BoardFirstAutoPlayer

Rather than iterating over every every word in the dictionary you can use the board to generate potential words. For example, in the board shown in the screen shot below on the right the following words can be formed starting the "L" in the upper-left corner: "LORE", "LOSE", "LOST", "LOT". From the output it's clear that "LOSER" isn't in the lexicon being used when the screen shot was taken since it is on the board, but isn't shown in the output.

Starting at the cell "R" at [1,3] (recall the first row has index zero) we can form "REST" and "RESORT". Starting at the cell "R" at [0,2] we can form "ROLL" and "ROSE" as well as "REST".

Since no word begins with "GT", "GP", "GS", no search will proceed from the "G" in the lower-right after looking at more than two cubes since these two-character prefixes aren't found in the lexicon.

You'll write a recursive helper method for this class to find all the words starting at a specified [row,column]. The basic idea is to pass to this helper method at least the following:

The code you write will be very similar to the code you wrote in GoodWordOnBoardFinder.cellsForWord with its helper method.

When first called, the string built from the search so far is the empty string: "". The current cube/cell on the board, if legal and not used in the search so far, is added to the end of the string built so far.

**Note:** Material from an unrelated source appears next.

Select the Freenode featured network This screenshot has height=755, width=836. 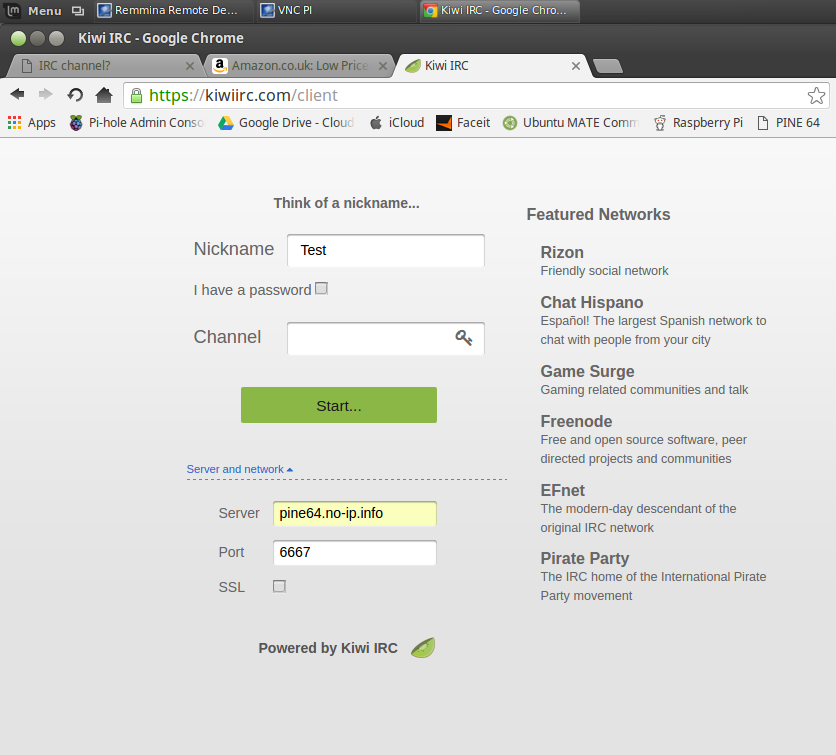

If the string is a word, the word is added to the collection of found words by calling the inherited add(..) method. (See the code in AbstractPlayer for how the words found are stored via this method.)

plain
If the string is either a word or the prefix of a word in the lexicon then the search is continued by calling the helper method for each adjacent cube with the string built so far. If the string is not a prefix (or a word) then the search is cut-off at this point and the recursion will unwind/backtrack (essentially to the point where the last possible word/prefix was formed).

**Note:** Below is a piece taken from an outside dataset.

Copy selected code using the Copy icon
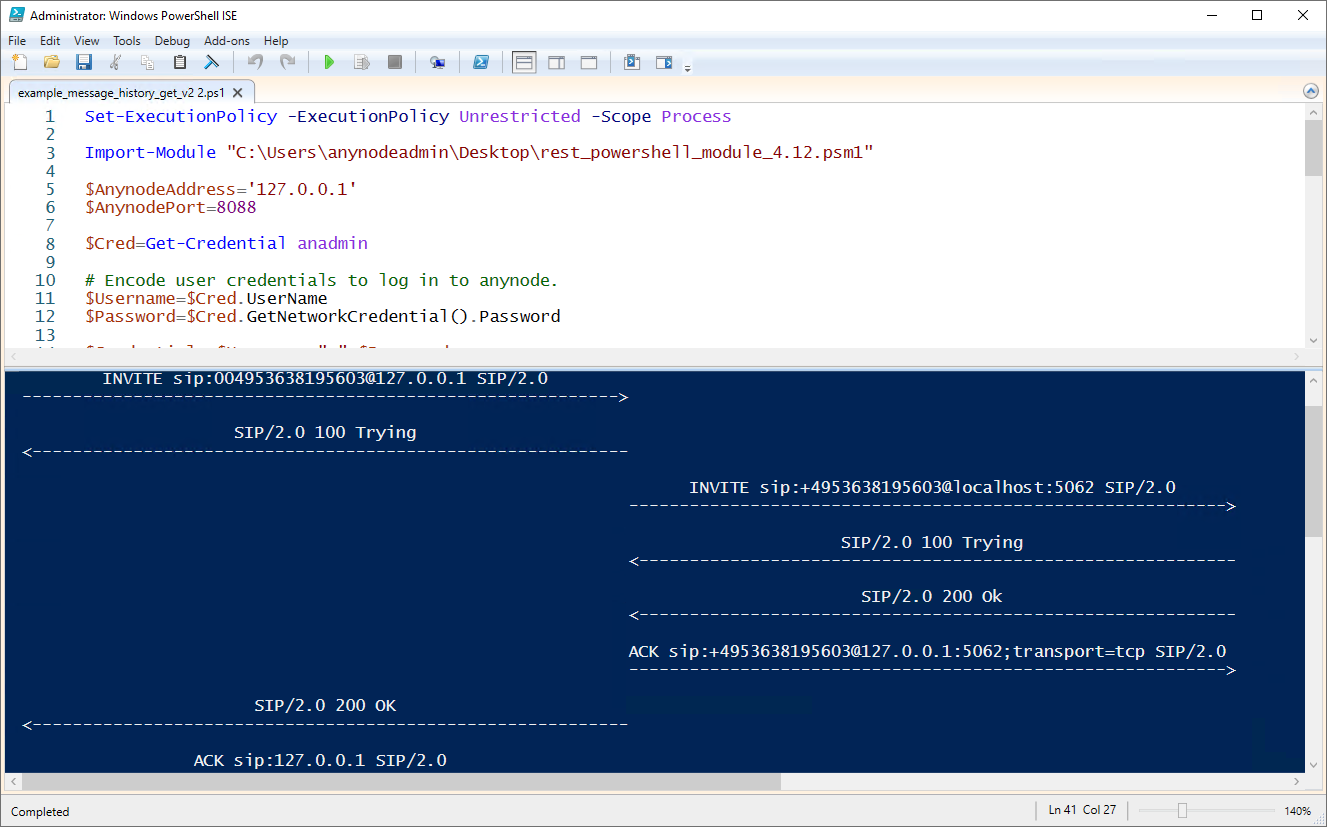Screen dimensions: 1327x827 147,61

As with all flood-fill/backtracking code you must make sure your code doesn't re-use a board-cell/cube once it has been used in the current search. This means that each board-cell/cube that contributed to the string built from the search so far can't be re-used in extending the string. But the cell/cube can be re-used when searching for different strings/starting from or continuing from different cubes. You can use in instance variable/field to store the BoardCell objects used in the current word being formed, but other approaches work as well (e.g., using a parameter) --- note that BoardCell implements Comparable. But, since you're backtracking, be sure to undo the marking of a board cell both in the string being built and in the structure storing which board cells contributed to the string.


Using JUnit

See the Markov Assignment Howto for information on using JUnit.


Random Numbers

Boggle boards are generated by the BoggleBoardFactory class when its getBoard method is called. This method generates a board by calling an IBoardMaker implementation makeBoard method. You'll likely use the StandardBoardMaker implementation supplied and created in the factory class. This factory uses a random number generator without a specific seed so that when you start a sequene of Boggle games different boards are generated.

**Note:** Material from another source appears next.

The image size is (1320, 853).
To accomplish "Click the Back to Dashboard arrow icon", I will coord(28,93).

You can ensure that some reproduceable sequence of boards is generated by using the setRandom method of the BoggleBoardFactory class with a java.util.Random object created without a specific seed, e.g.,

  BoggleBoardFactory.setRandom(new Random(12345));

When debugging you may want to do this to ensure that you have repeatable behavior. In your game-playing program you'll probably want users to have a different sequence of boards every time, but in debugging and statistic generation you want a reproduceable sequence. For example, the supplied BoggleStats class sets the seed to ensure that comparisons across different implementations of lexicons and autoplayers are valid.